Giuseppe Cocco: Há no seu primeiro livro sobre Spinoza, A anomalia selvagem, essa antecipação como anomalia, e depois no livro O poder constituinte, que tem como subtítulo As alternativas da modernidade. Qual é a relação entre esses dois livros?

Antonio Negri: Creio que seja uma relação de continuidade. O livro sobre o poder constituinte saiu uma década depois, no início dos anos 90. É uma continuidade, precisamente. A minha formação filosófica se dá na passagem entre a filosofia e as ciências jurídicas, e, portanto, para mim, reencontrar a potência dentro do direito, do direito constitucional, era fundamental. E era fundamental também com relação a uma série de polêmicas que, à época, se desenrolaram com meus ex-companheiros – como Tronti, Cacciari e outros, com os quais havia construído o operaísmo. A ideia fundamental era a de reencontrar o poder constituinte como poder positivo e não como poder de exceção, como poder determinado pelas condições de classe. Em essência, o pensamento do comum. Por outro lado, ao contrário, punham o poder constituinte, ou de maneira mais geral, o poder soberano, como poder de exceção schmittiano, e assim a política como autonomia do político, autonomia na construção de seu próprio esquema de desenvolvimento.

Para mim, o conceito de poder, e mesmo o de poder constituinte, era continuamente dialetizado, ou melhor, com uma palavra mais correta, des-dialetizado, encarnado com os movimentos sociais concretos que o faziam desenvolver-se. Não há poder constituinte se não como potência de um conteúdo específico, de uma determinação histórica forte. Deste ponto de vista, o conceito de poder constituinte se opõe completa e radicalmente à definição schmittiana de poder constituinte como poder soberano: é a exceção que cria o direito? Não!

Giuseppe Cocco: É a definição de Agamben.

Antonio Negri: Sim, exatamente. De fato a crítica de Agamben a Poder constituinte – em Homo Sacer – é a crítica ao fato que o poder constituinte, de qualquer maneira, ainda se trate de poder. E é uma crítica absolutamente equivocada.
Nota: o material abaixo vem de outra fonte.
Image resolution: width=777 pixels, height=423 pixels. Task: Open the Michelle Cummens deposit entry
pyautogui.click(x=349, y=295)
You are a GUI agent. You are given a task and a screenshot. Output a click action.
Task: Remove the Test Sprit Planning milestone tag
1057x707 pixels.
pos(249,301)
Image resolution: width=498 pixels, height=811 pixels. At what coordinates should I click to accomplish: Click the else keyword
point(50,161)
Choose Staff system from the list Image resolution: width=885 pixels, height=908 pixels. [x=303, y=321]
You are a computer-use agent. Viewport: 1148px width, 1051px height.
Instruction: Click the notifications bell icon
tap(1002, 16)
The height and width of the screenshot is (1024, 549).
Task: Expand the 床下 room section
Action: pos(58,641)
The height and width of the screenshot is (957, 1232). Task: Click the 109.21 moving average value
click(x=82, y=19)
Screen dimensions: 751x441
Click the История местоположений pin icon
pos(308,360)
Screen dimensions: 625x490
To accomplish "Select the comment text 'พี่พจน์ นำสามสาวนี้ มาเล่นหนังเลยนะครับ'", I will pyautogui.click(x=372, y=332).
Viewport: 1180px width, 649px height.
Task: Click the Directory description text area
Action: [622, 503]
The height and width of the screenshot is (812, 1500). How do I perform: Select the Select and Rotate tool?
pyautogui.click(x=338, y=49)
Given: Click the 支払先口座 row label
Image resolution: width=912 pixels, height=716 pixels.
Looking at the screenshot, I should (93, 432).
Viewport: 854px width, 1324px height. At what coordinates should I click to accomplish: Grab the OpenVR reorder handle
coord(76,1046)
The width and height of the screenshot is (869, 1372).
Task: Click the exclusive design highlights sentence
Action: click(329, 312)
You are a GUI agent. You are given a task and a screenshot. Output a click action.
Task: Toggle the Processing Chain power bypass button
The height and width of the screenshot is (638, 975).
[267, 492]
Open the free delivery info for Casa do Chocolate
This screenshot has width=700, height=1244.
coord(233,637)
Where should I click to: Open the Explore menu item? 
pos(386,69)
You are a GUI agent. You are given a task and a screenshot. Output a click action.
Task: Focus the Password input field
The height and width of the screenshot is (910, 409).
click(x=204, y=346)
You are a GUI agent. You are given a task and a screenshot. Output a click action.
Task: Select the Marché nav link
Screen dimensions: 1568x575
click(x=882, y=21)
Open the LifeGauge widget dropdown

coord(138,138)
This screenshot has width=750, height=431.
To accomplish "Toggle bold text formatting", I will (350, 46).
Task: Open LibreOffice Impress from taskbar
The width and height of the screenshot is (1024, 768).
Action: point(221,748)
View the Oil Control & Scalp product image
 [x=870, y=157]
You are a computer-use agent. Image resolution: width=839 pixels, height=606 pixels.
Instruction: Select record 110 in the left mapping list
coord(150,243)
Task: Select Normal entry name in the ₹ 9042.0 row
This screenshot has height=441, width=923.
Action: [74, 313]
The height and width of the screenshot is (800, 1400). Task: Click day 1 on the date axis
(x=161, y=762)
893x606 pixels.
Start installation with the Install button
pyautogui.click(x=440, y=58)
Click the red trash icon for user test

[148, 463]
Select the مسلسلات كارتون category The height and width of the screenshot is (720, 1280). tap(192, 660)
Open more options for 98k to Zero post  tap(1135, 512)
Thiago Fonseca: Eu penso que o senhor já respondeu a minha pergunta seguinte, que era justamente sobre a relação entre teoria e prática, e a história da filosofia não ser uma história ideal, mas uma história criativa de filosofia. A minha pergunta seria: como o senhor entende a relação entre teoria e prática e se essa maneira, como o senhor já falou, do Deleuze, é uma forma já materialista de juntar teoria e prática, de não fazer algo no plano das ideias?

Antonio Negri: Sim, creio que essa pergunta já esteja esclarecida. A única coisa que se poderia acrescentar é que não se trata simplesmente de uma relação filosófica, objetiva, geral. É também uma relação ética que me parece fundamental: teoria e prática não são simplesmente vinculadas no pensamento, são também vinculadas na ação. Esta é uma resposta, se quiser, gramsciana – o pouco de Gramsci que me resta é fundamentalmente esse, e não creio que seja pouco importante.

Thiago Fonseca: Uma das perguntas que eu tinha preparado diz respeito ao texto da Marilena Chauí [NR: Entrevista à Cult n.º 182, Pela responsabilidade política e intelectual, em que a filósofa uspiana critica intelectuais brasileiros que citam Negri, Foucault e Agambem, no contexto das manifestações e de sua criminalização, também respaldada por parte da esquerda]. Não sei se o senhor quer responder.

Antonio Negri: A única coisa que posso dizer é que não consigo compreender como Marilena, pessoa extremamente culta, tenha podido confundir Agamben, Foucault e Negri numa interpretação de direita da multidão. Para mim, as turbas de direita, quando falo com propriedade de linguagem, e sem fórmulas retóricas de provocação, se chamam, por exemplo, “Aurora Dourada”, na Grécia. Isto é, são grupos especificamente nazistas ou similares. Não se pode fazer um discurso assim genérico da multidão. É claro, como se disse, que o conceito de multidão é contraditório, falamos dele como uma relação de forças. Dentro do capital há, por um lado, o mando e, por outro, a multidão dos trabalhadores, das singularidades sociais colocadas para trabalhar. É claro que nessa relação, quando a multidão é fraca, seu conceito pode tornar-se equívoco, mas quando a multidão é forte, essa é precisamente a multidão do comum.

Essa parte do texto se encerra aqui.